In 1994, after 12 years in software and system engineering, I decided that I wanted the same job satisfaction that my friends found with nursing. So I went back to school and became a nurse at the age of 42. I have to say, I’ve never been bored and have never looked back. I have done so many things—all the time moving farther and farther away from patient care.

This year I felt I needed to see if I could still cut it. I wanted to feel like a nurse again. So, at the age of 57, I got a job working registry on a medical-surgical floor. I kept waiting for the terror that I used to feel as a new grad grip me because I never felt like I knew enough. The terror never came. Instead I felt more comfortable on my own and less comfortable with is the amount of context switching and searching I have to do. Even with bar code scanning (which I love and am so thankful my hospital has), it’s so easy to forget what was next on your work list.

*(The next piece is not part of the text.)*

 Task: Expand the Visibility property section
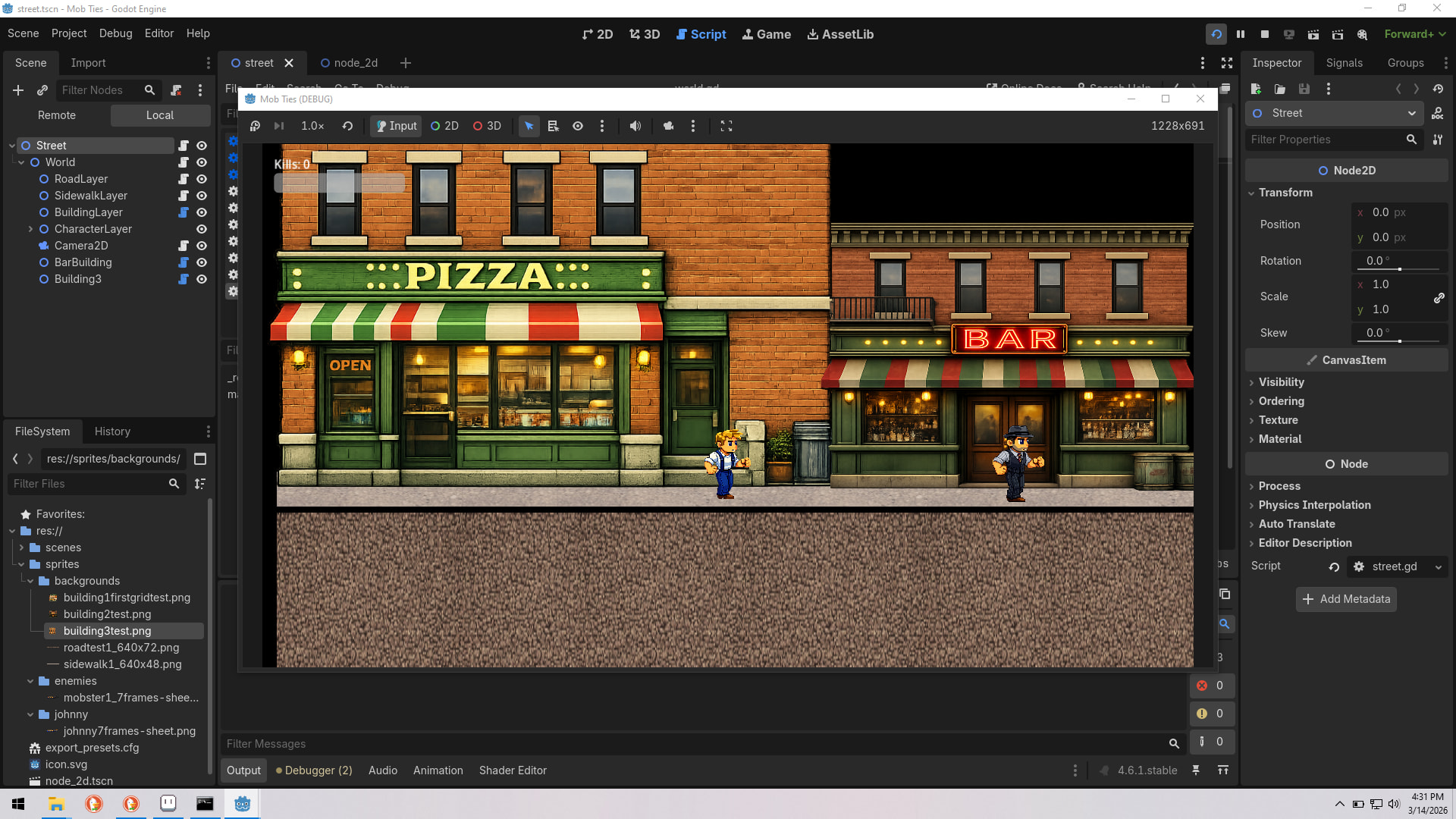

Organization is the key but I think even that isn’t enough. I can see where the design of a hospital can really wear you down because we spend a lot of time trying to gather information so we can make decisions. Searching can waste time and the number of decisions you have to make can take away from the work you need to do. Hospital floor design can decrease the amount travel, the number of decisions and searching a nurse has to do even, for example, like something as simple as having gloves and sharps containers in the same place. That’s one less trip, one less search and one less decision that the nurse has to make.

I love what I’m doing, but I think we can do better. I just hope I’m around to see it.